25.10.07

Nênia

NÊNIA

A morte nada foi para ele, pois enquanto vivia não havia a morte e, agora que há, ele já não vive. Não temer a morte tornava-lhe a vida mais leve e o poupava de desejar a imortalidade em vão. Sua vida era infinita, não porque se estendesse indefinidamente no tempo mas porque, como um campo visual, não tinha limite. Tal qual outras coisas preciosas, ela não se media pela extensão mas pela intensidade. Louvemos e contemos no número dos felizes os que bem empregaram o parco tempo que a sorte lhes emprestou. Bom não é viver, mas viver bem. Ele viu a luz do dia, teve amigos, trabalhou, amou e floresceu. Às vezes anuviava-se o seu brilho. Às vezes era radiante. Quem pergunta quanto tempo viveu? Viveu e ilumina nossa memória.

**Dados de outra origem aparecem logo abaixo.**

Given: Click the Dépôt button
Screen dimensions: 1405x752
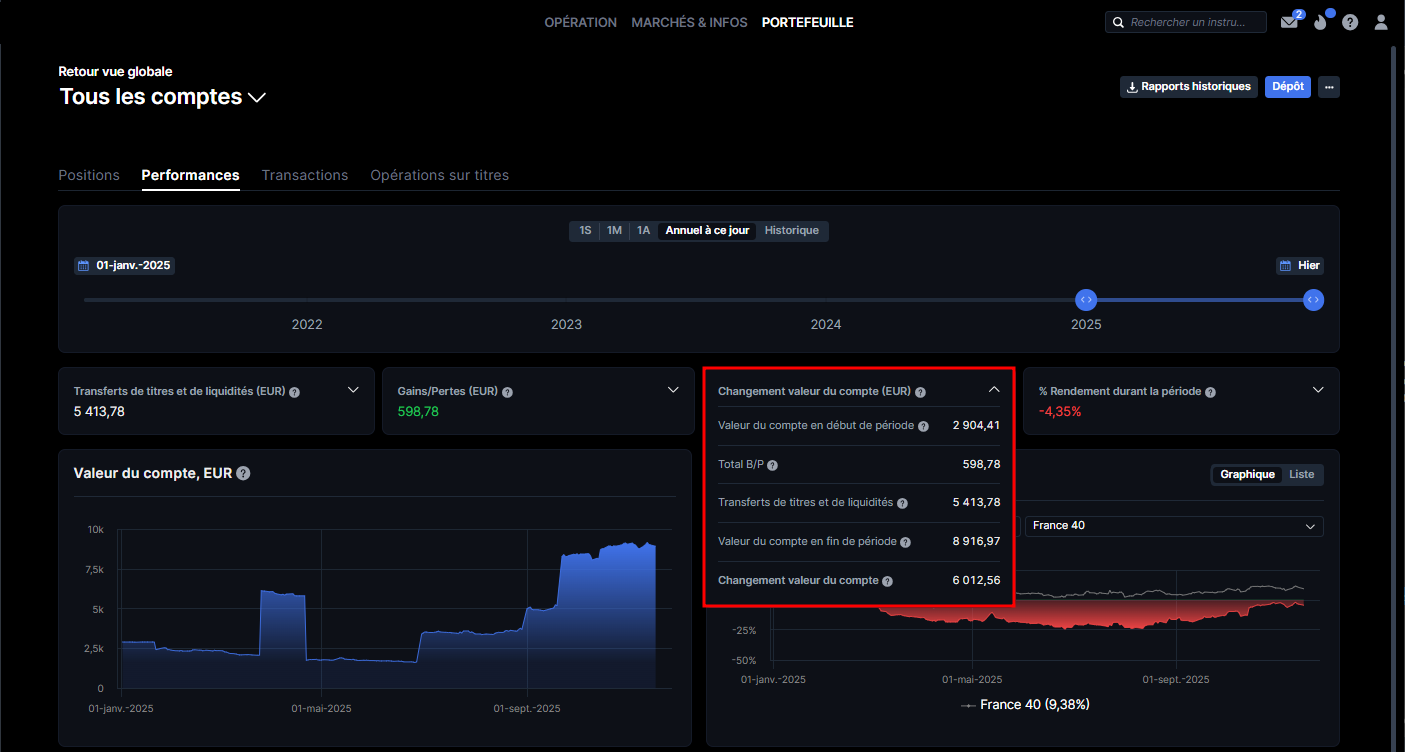Looking at the screenshot, I should (1287, 87).
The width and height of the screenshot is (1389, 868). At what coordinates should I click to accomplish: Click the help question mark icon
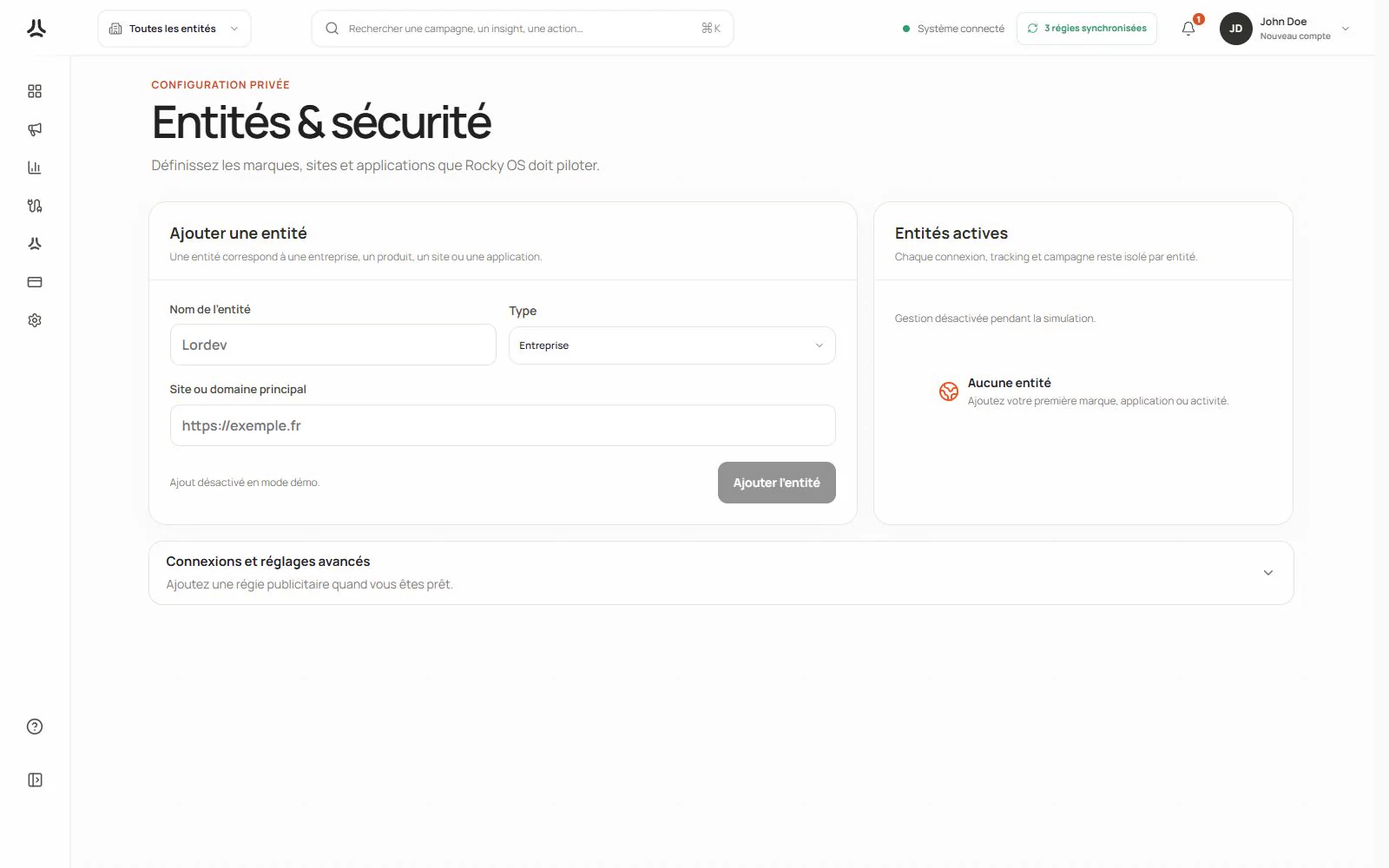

De: CICERO, Antonio. A cidade e os livros. Rio de Janeiro: Record, 2002, p.57.

24 comentários:

  1. cicero, a dobra do meu paraíso (rs),

    tenho este poema pregado à minha cortiça de fotos e me lembro que, quando o li, fiz questão de enviá-lo a vááários amigos e não cansava de lê-lo a alguns deles. aquela coisa que vem, meio obsessiva, quando cismo com algo (rs).

    vai de encontro com tudo o que vc tem postado: vamos nos importar com a vida; está nela a nossa única possibilidade de existência (pelo menos até agora comprovada) e é bom, exatamente por isso, que não a percamos de vista. a realidade é tão grande, tão enorme, que não precisamos dela nos afastar.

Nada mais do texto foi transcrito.